Firenze. Guida ai tesori (anti paura) nei musei civici Edoardo Semmola Corriere Fiorentino 29/2/2020
Acidini spiega i capolavori che domani saranno visibili gratis a Firenze
Sarà una domenica al museo, a metà. Con il Ministero che ha deciso di sospendere la domenica gratuita nei musei statali, mentre i musei civici che la mantengono. Quella di domani sarà la prima a saltare da quando il ministro Dario Franceschini ha reintrodotto questa tradizione. Ma la differenza tra i due approcci non si ferma qui, perché Dario Nardella ha deciso di rilanciare: e anche dal 6 all’8 marzo i musei comunali torneranno ad essere aperti e gratuiti «contro la fobia da coronavirus». Il suo è un appello ai cittadini, un segnale contro la paura del contagio. Che si combatte con la cultura. Segnale ripreso anche dal sistema museale dell’Empolese Valdelsa che risponde con 20 aperture straordinarie, dal museo di Benozzo Gozzoli a Castelfiorentino a Casa Boccaccio a Certaldo, ai musei Archeologico e della Ceramica di Montelupo Fiorentino.

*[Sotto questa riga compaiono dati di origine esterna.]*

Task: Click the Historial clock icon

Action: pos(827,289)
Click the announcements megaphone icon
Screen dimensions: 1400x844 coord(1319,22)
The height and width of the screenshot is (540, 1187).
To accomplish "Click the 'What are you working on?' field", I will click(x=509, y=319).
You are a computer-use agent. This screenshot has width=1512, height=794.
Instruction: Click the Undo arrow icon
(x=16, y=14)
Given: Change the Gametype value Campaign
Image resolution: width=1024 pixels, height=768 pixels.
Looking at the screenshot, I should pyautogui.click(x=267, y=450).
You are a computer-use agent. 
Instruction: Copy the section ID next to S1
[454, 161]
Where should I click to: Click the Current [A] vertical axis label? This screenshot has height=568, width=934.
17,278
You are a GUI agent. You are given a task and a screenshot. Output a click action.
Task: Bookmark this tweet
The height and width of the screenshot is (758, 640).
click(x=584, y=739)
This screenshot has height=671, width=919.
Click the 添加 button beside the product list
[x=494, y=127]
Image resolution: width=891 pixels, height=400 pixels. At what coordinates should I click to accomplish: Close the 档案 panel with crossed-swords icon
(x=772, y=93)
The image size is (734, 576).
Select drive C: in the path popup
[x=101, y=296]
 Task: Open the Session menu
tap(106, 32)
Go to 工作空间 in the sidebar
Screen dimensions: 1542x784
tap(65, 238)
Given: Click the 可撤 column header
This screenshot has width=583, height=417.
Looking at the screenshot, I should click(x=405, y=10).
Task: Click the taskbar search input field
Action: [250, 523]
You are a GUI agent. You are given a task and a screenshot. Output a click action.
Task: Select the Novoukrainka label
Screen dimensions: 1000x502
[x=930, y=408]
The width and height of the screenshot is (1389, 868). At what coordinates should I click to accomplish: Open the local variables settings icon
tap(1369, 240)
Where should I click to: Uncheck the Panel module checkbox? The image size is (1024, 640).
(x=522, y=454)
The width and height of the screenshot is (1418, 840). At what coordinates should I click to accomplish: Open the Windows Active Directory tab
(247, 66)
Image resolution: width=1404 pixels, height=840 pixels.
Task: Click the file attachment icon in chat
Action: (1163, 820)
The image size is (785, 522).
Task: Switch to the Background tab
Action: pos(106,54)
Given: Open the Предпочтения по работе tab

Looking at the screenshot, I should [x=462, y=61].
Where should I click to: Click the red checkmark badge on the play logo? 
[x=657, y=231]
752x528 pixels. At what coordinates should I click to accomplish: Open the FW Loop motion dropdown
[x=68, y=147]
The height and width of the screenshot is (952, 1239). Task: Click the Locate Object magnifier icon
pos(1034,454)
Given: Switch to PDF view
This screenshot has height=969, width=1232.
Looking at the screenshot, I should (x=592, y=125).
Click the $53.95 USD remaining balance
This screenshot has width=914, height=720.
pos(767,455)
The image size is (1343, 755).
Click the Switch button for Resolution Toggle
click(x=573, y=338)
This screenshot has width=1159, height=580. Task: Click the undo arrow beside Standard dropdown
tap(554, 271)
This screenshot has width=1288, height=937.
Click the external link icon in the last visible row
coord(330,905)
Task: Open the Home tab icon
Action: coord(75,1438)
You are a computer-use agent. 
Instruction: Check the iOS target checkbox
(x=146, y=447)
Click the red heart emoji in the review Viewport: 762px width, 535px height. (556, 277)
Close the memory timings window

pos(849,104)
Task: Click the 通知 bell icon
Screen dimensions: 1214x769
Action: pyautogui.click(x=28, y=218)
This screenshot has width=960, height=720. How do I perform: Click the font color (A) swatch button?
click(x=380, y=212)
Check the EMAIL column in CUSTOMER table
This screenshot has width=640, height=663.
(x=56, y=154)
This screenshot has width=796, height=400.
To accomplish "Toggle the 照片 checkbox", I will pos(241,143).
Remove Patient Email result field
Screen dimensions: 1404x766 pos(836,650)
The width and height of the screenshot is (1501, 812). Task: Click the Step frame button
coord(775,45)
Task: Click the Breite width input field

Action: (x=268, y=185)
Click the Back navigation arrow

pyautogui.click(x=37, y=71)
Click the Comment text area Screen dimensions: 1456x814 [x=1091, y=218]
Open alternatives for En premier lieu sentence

Il viaggio è lungo e pieno di meraviglie: meglio dotarsi di un esperto «Virgilio» per accendere la luce sui musei civici fiorentini. Il sindaco Dario Nardella ha lanciato l’appello: combattiamo la fobia da coronavirus visitando i musei. Ha confermato la «Domenica del fiorentino» con l’ingresso gratuito, domani, nei musei civici che verrà poi replicato a marzo. Sono dieci i musei civici, ma solo sette quelli coinvolti: mancano Palazzo Medici Riccardi e i due ancora chiusi, Galleria Carnielo e Forte Belvedere. Il nostro «Virgilio» è la storica dell’arte Cristina Acidini. Palazzo Vecchio
«Ovviamente partiamo da Palazzo Vecchio». Cristina Acidini non ha dubbi: «Insieme alla Cattedrale, è il luogo maggiormente identitario della città». E vale la pena usare «tutte le opportunità di visita che concede: dai grandi spazi come i salone dei Cinquecento e dei Dugento, la sala delle Udienze, meravigliosi spazi al piano nobile e al secondo piano, agli appartamenti e alle realtà più nascoste come studioli, passaggi, altane, spesso sfuggenti». Il consiglio che dà Acidini è: «Concedetevi tempo. Io ne passerei tanto a guardare anche solo per terra: pavimenti rarissimi e bellissimi di terracotta bianca e rossa di Montelupo, con gli emblemi del duca Cosimo». E altrettanto a lungo si soffermerebbe nella sala degli Elementi che rappresenta «uno dei passaggi fondamentali di tutta la mitografia costruita da Vasari in omaggio a Cosimo e al suo potere». Un esempio su tutti: Saturno che castra Urano di Vasari «nella corona del potere primigenio della creazione da cui prende vita l’intero cosmo». C’è una Nascita di Venere che vede Vasari «interpretare e non imitare Botticelli». E gli dei marini che offrono al duca «prospera navigazione e il godimento dei suoi domini». Chi ama le allegorie, avrà pan per i suoi denti. E poi la sala è stata restaurata di recente e «gli affreschi parietali sono tornati a una luminosità davvero affascinante». Per questo il viaggio lei lo inizia da lì: «Dalla creazione, dal punto zero».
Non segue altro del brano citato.